Später sagte der Kommunikationschef zur Frisuren-Affäre, es habe ein Zeichen gesetzt werden sollen. Doch es wurde zum Eigentor.
Trainer Petkovic wendet sich emotional an die Nation
Offenbar um den Zusammenhalt zwischen Mannschaft und Fans besorgt, wandte sich Trainer Petkovic in der Zeitung "Schweiz am Wochenende" mit emotionalen Worten an die Nation. "Im Spiel der letzten Chance müssen wir neben der richtigen taktischen Ausrichtung auch wieder alle unsere Werte und Tugenden auf den Platz bringen: Solidarität, Identifikation, Freude und Respekt", heißt es darin unter anderem.

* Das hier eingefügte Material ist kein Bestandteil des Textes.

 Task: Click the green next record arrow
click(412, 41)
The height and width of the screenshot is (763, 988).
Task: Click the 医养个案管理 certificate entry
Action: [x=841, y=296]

Ob der 57-Jährige damit in die Herzen seiner Landsleute vordringen kann? Möglicherweise denken viele auch so wie Frei, der feststellte: "Aufgrund der Fußballgerechtigkeit müsste es gegen die Türkei höchstens ein Unentschieden oder eine Niederlage geben und die Schweiz fährt heim." Da klingt schon ein Hauch von Verzweiflung durch. Aber auch Gleichgültigkeit.
Der Hype-Train um die Goldene Generation steht offensichtlich am Scheideweg. Welche Abzweigung er nimmt, wird sich vor allem im Spiel gegen die Türkei entscheiden. Sicher ist in jedem Fall: Xhaka, Akanji und Co. spielen ein gefährliches Spiel. In dem sie viel verlieren können.